As we simultaneously battle the loneliness epidemic and rising antisemitism, we need more opportunities and environments where young Jewish adults can be in community. Whether it’s through retreats, living with friends as roommates, volunteer opportunities, classes or Shabbat meals, providing more Jewish spaces to come together will help young Jewish adults feel connected to a community, more comfortable in their own skin and secure in their Jewish identities.  

Create more opportunities for intergenerational mentorship, networking and support

We need opportunities and experiences for Jews in their 20s and 30s to build relationships with established professionals and leaders to help overcome the new professional growth challenges presenting themselves as they enter the workforce. The Jewish community is filled with professionals with diverse skill sets and career experiences. We need to invite experienced professionals into places where young Jewish adults are already spending their time to help with career guidance, mentorship and coaching. 

Additionally, we need to show appreciation for young leaders, knowing that they have something to lose through their Jewish leadership. We need to acknowledge and increase our support of the talented and daring Jewish young people who are proudly serving as Jewish voices among their peers. They deserve our support, training, networks, mentorship and pathways to continued development. We must overcompensate for how challenging and isolating it is for them post-Oct. 7.

We need to use our Jewish tradition and rabbinic support to lift up and hold young leaders

This is not the first time that antisemitism has been on the rise.

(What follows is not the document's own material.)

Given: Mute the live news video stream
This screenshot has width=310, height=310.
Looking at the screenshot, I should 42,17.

We have Jewish wisdom and rabbinic leadership that can provide comfort, support and guidance during these difficult times. We must invest in those relationships. 

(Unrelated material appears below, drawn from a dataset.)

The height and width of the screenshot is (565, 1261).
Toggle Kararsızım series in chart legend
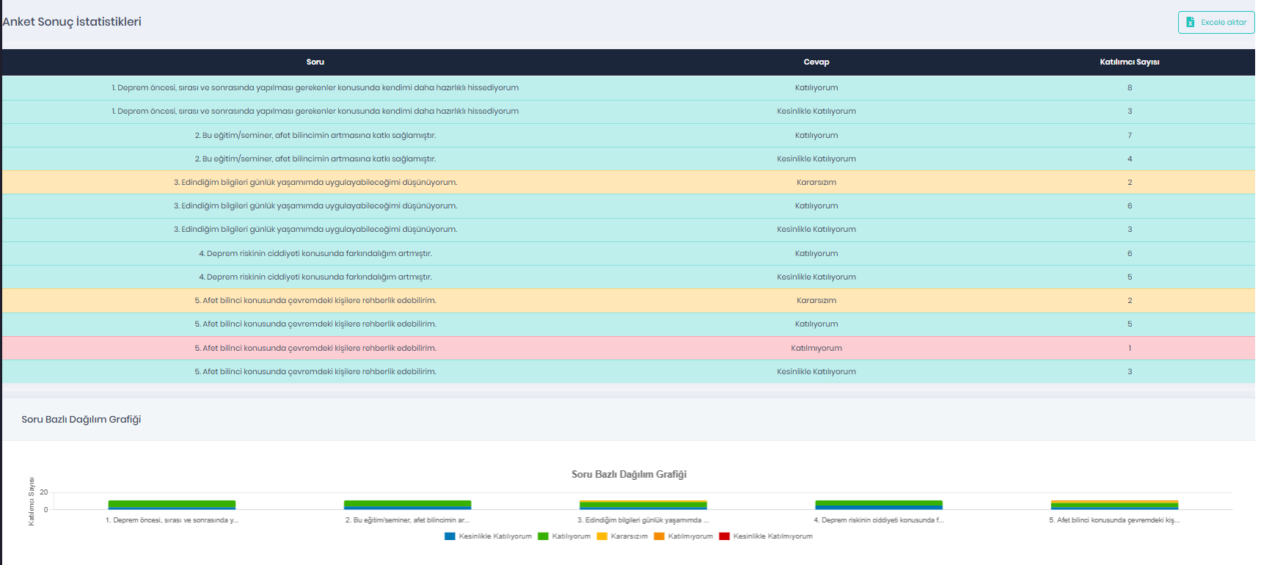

Since Oct. 7, our team at Moishe House has seen a dramatic increase in the number of young adults starting relationships with Base rabbis. In times of societal turbulence, young people crave the wisdom, knowledge and comfort of rabbinic leaders. Yes, young adults are not yet shul joiners, but they still value rabbinic leadership. We need to support, sustain and, in some cases, create opportunities where rabbis can provide pastoral care in a way that connects with Gen-Z and older millennial Jews. Jewish learning, Jewish conversations and rabbinic relationships matter, and we must fuel more of it.

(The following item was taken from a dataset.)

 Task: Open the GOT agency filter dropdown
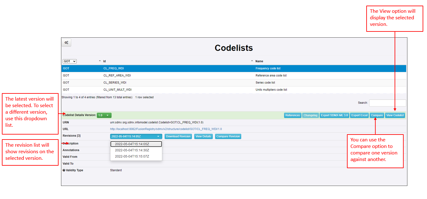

Build more relationships between young Israelis and the Diaspora

Feeling alone together is a lot better than feeling alone by yourself. We need to build more relationships between Israeli young adults and diaspora young adults. For many of us that grew up with friends and relatives living in Israel, we had a natural connection to both Israel and Israelis. While we have strong investments in the country through programs like Birthright Israel and RootOne, we also must invest in the relationships with Israelis. We’ve seen this work through camps and on campus and now it is time to further that investment to the 20s and 30s demographic. For us, this means investing in Moishe Houses around the world with Israeli residents, food and culture; ensuring we have young Israeli leaders in leadership roles for all our larger gatherings; sending our Jewish educators to Israel to learn and connect; providing more incentive grants for Israeli programming; and investing in The Four Hatikvah Questions to support young leaders with education and resources for Israel programming around the globe. 

But there is still more we can do, and we need to uncover new approaches. 

The global Jewish people are facing one of our toughest moments in decades. Israel is at war. Antisemitism is rising. Loneliness is rampant. Jewish young adults are in the thick of this, fighting for Israel against Hamas, advocating for Israel abroad and helping communities navigate this crisis wherever they are in the world. As Jewish communal professionals and lay leaders, we cannot solve all of their problems, but we can position them to thrive and succeed in the face of these challenges by doing what we do best — giving them the tools they need to build rich and meaningful Jewish lives. 

David Cygielman is the founder and CEO of Moishe House.